Its just a layer to minimize noise.
Thing is, this system isn't supposed to be perfect. It is supposed to be better, while worth the hassle.
I doubt I'll get vouched anywhere (tho IMO it depends on context), but I firmly believe humanity (including me) will benefit from this system. And if you aren't a bad actor with bad intentions, I believe you will, too.
Only side effect is genuine contributors who aren't popular / in the know need to put in a little bit more effort. But again, that is part of worth the hassle. I'll take it for granted.
Think of this like a spam filter, not a "I met this person live and we signed each other's PGP keys" -level of trust.
It's not there to prevent long-con supply chain attacks by state level actors, it's there to keep Mr Slopinator 9000 from creating thousands of overly verbose useless pull requests on projects.
If PR is good, maintainer refunds you ;)
I noticed the same thing in communication. Communication is now so frictionless, that almost all the communication I receive is low quality. If it cost more to communicate, the quality would increase.
But the value of low quality communication is not zero: it is actively harmful, because it eats your time.
In that world there's a process called "staking" where you lock some tokens with a default lock expiry action and a method to unlock based on the signature from both participants.
It would work like this: Repo has a public key. Submitted uses a smart contract to sign the commit with along with the submission of a crypto. If the repo merges it then the smart contract returns the token to the submitter. Otherwise it goes to the repo.
It's technically quite elegant, and the infrastructure is all there (with some UX issues).
But don't do this!!!!
I did some work in crypto. It's made me realize that the love of money corrupts, and because crypto brings money so close to engineering it corrupts good product design.
We've seen it everywhere, in communication, in globalised manufacturing, now in code generation.
It takes nothing to throw something out there now; we're at a scale that there's no longer even a cost to personal reputation - everyone does it.

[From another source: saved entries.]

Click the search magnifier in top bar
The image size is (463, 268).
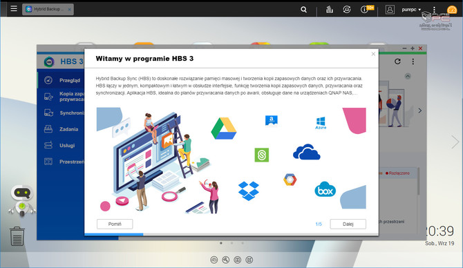click(x=303, y=10)
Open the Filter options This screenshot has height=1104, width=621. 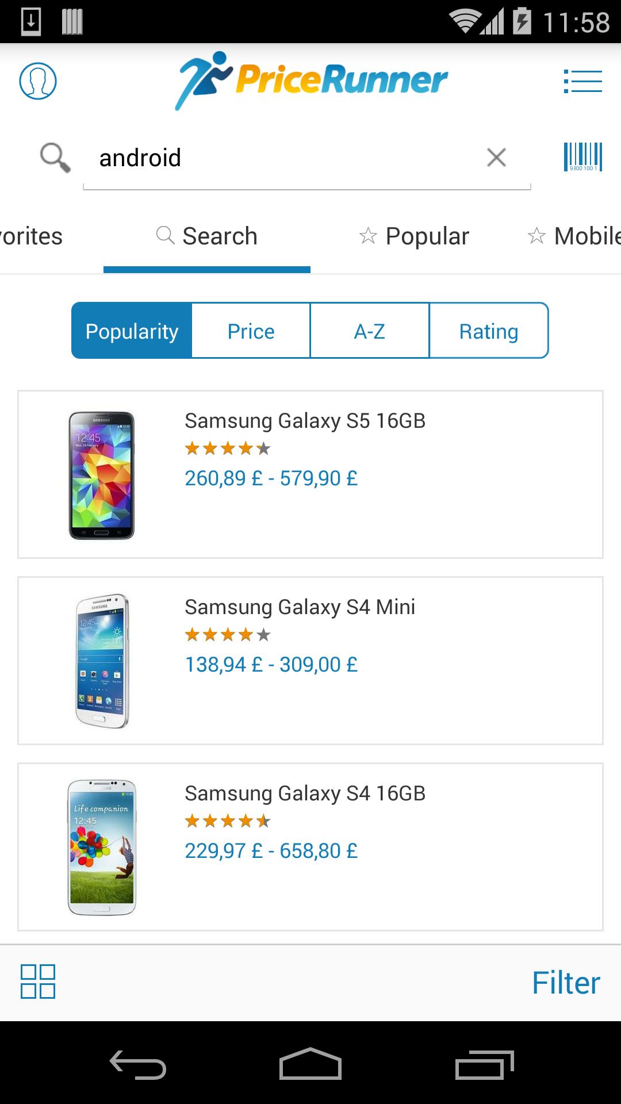click(x=566, y=983)
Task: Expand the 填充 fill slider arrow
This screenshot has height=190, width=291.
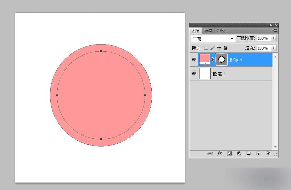Action: [274, 48]
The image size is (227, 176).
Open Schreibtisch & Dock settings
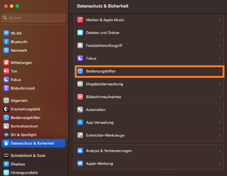point(28,156)
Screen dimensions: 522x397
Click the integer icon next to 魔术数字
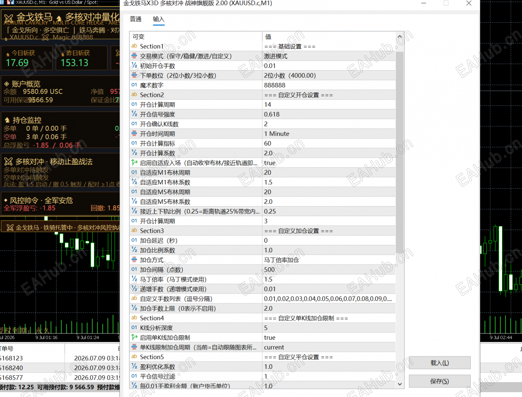click(134, 85)
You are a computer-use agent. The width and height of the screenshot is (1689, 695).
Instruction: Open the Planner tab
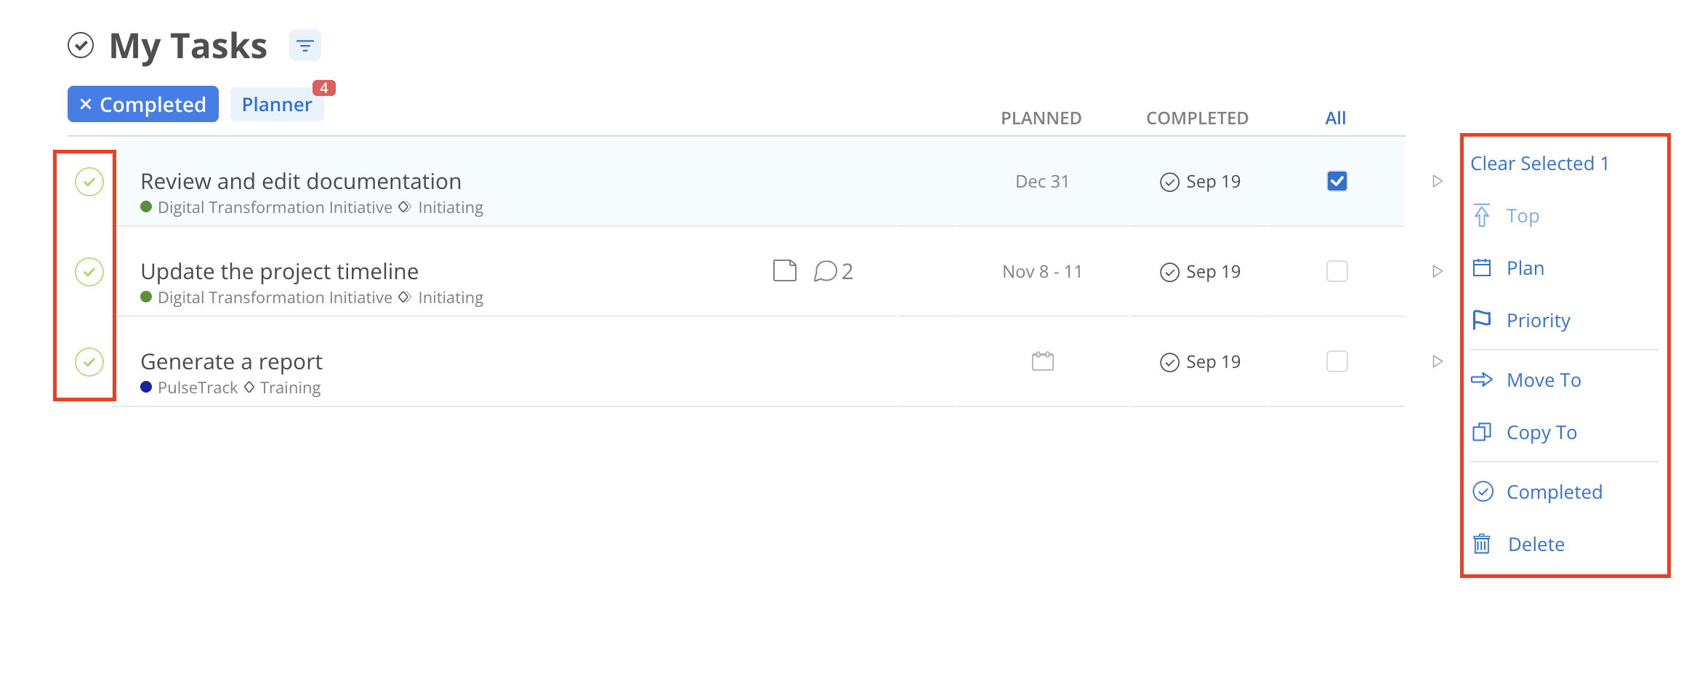click(276, 105)
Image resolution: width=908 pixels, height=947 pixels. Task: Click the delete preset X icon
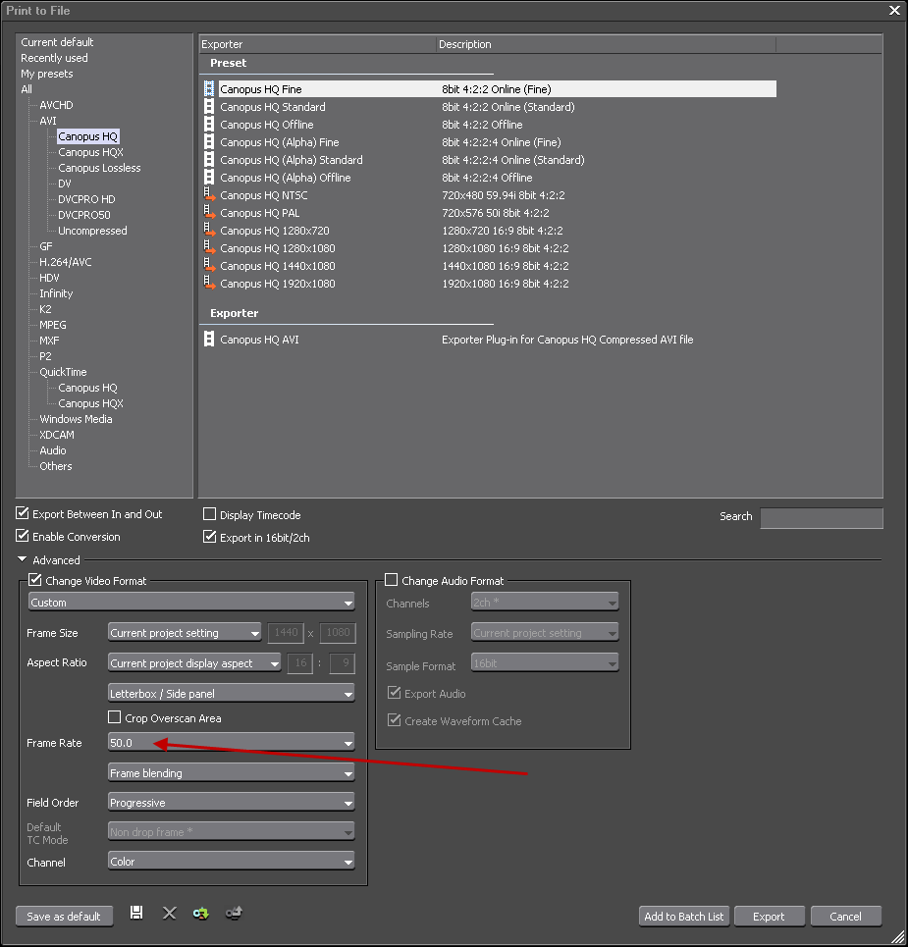(169, 913)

But a non-zero cost of communication can obviously also have negative effects. It's interesting to think about where the sweet spot would be. But it's probably very context specific. I'm okay with close people engaging in "low quality" communication with me. I'd love, on the other hand, if politicians would stop communicating via Twitter.

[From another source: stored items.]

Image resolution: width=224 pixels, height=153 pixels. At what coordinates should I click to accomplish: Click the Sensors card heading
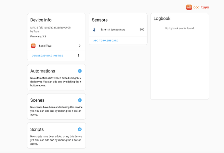tap(100, 20)
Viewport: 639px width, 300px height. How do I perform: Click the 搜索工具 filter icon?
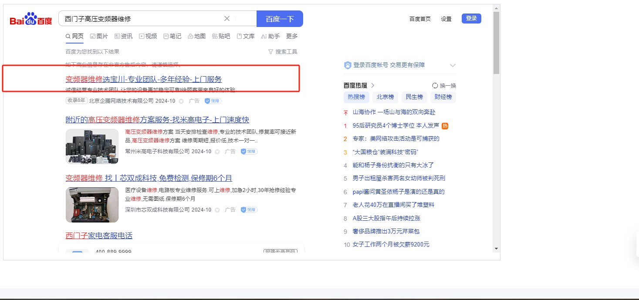(x=271, y=52)
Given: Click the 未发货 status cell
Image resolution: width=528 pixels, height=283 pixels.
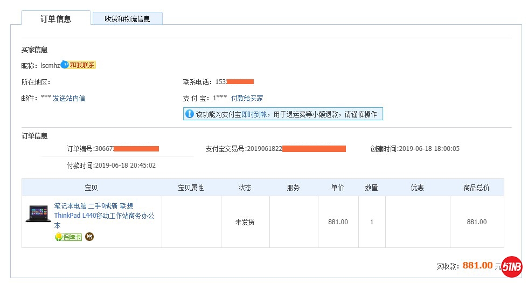Looking at the screenshot, I should [x=245, y=222].
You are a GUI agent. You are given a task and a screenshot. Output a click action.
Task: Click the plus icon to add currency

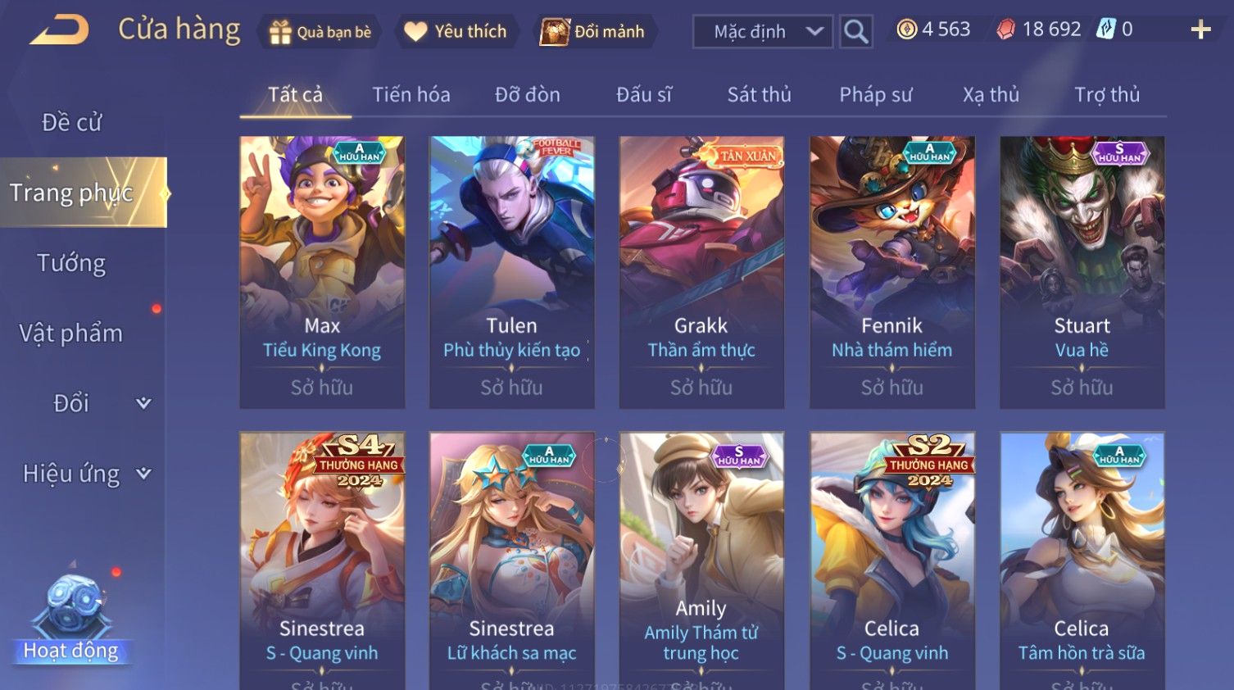point(1200,30)
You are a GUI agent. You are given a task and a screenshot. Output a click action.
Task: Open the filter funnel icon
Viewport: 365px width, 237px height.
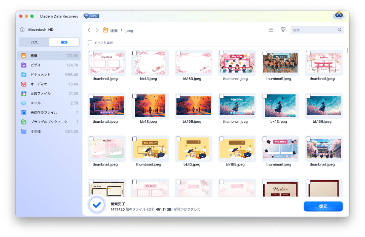pyautogui.click(x=283, y=30)
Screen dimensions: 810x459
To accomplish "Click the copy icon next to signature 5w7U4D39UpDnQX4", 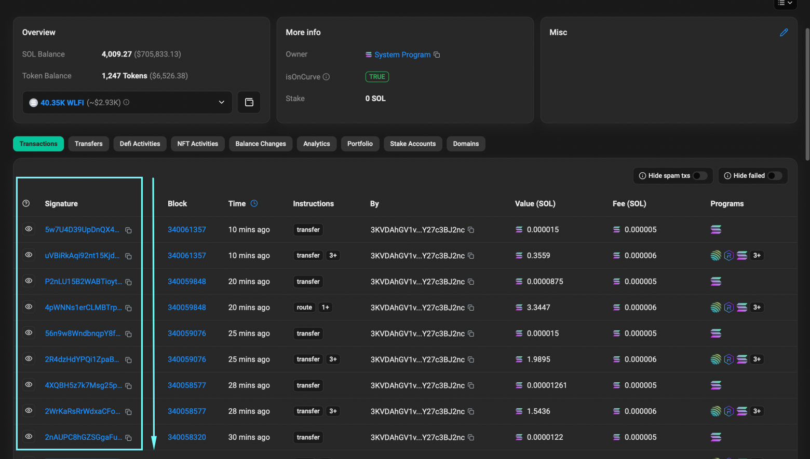I will [x=128, y=230].
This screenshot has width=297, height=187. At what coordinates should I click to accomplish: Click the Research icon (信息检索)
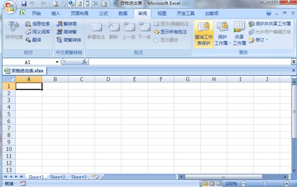coord(38,24)
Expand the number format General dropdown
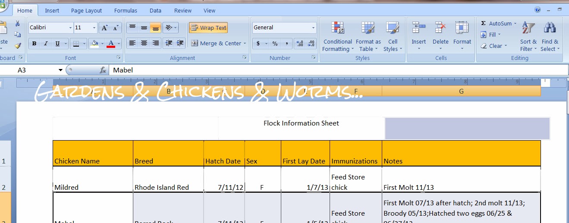This screenshot has width=569, height=223. point(313,28)
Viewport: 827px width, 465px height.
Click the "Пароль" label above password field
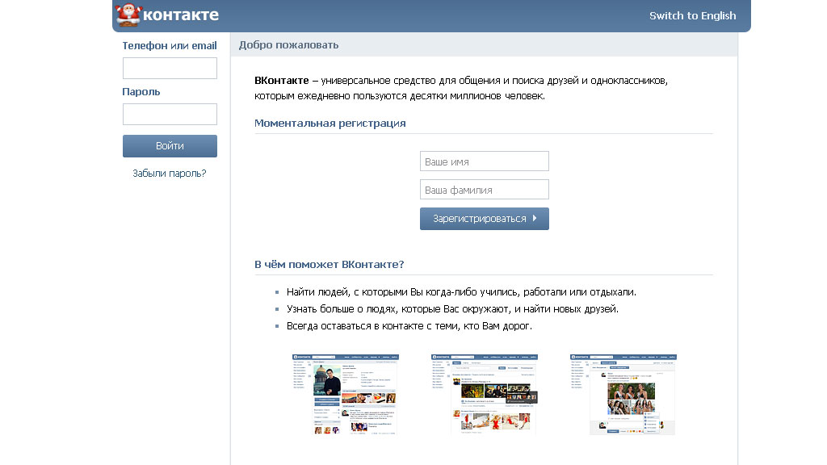141,92
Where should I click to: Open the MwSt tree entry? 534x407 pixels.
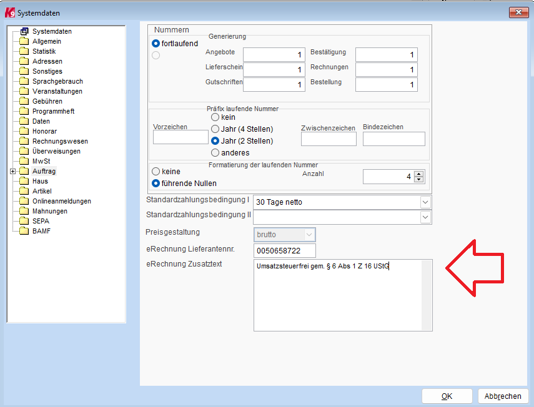(41, 161)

A poorly thought out hypothetical, just to illustrate: Make a connection at a dinner party? Sure, technically it costs 10¢ make that initial text message/phone call, then the next 5 messages are 1¢ each, but thereafter all the messages are free. Existing relationships: free. New relationships, extremely cheap. Spamming at scale: more expensive.
I have no idea if that's a good idea or not, but I think that's an ok representation of the idea.

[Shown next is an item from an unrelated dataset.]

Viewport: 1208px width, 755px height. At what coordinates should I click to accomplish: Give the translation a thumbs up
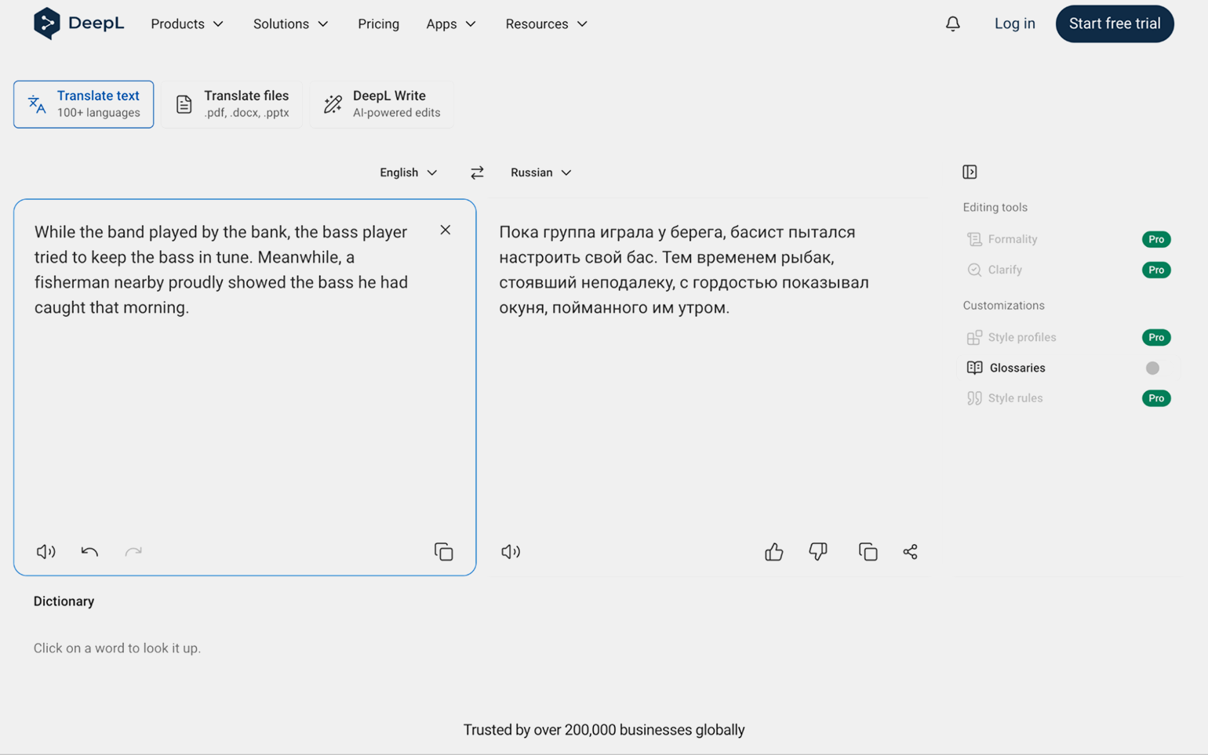[773, 551]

I was specifically thinking about general communication. Comparing the quality of communication in physical letters (from a time when that was the only affordable way to communicate) to messages we send each other nowadays.
You can also integrate it in clients by adding payment/reward claim headers.
Let's say you're a one-of-a-kind kid that already is making useful contributions, but $1 is a lot of money for you, then suddenly your work becomes useless?
It feels weird to pay for providing work anyway. Even if its LLM gunk, you're paying to work (let alone pay for your LLM).
ie, if you want to contribute code, you must also contribute financially.
That would make not-refunding culturally crass unless it was warranted.
With manual options for:
0. (Default, refund)
1. (Default refund) + Auto-send discouragement response. (But allow it.)
2. (Default refund) + Block.
3. Do not refund
4. Do not refund + Auto-send discouragement response.
5. Do not refund + Block.
6. Do not refund + Block + Report SPAM
And typically use $1 fee, to discourage spam.
And $10 fee, for important, open, but high frequency addresses, as that covers the cost of reviewing high throughput email, so useful email did get identified and reviewed.
The latter would be very useful in enabling in-demand contact doors to remain completely open, without being overwhelmed. Think of a CEO or other well known person, who does want an open channel of feedback from anyone, ideally, but is going to have to have someone vet feedback for the most impactful comments, and summarize any important trend in the rest. $10 strongly disincentives low quality communication, and covers the cost of getting value out of communication (for everyone).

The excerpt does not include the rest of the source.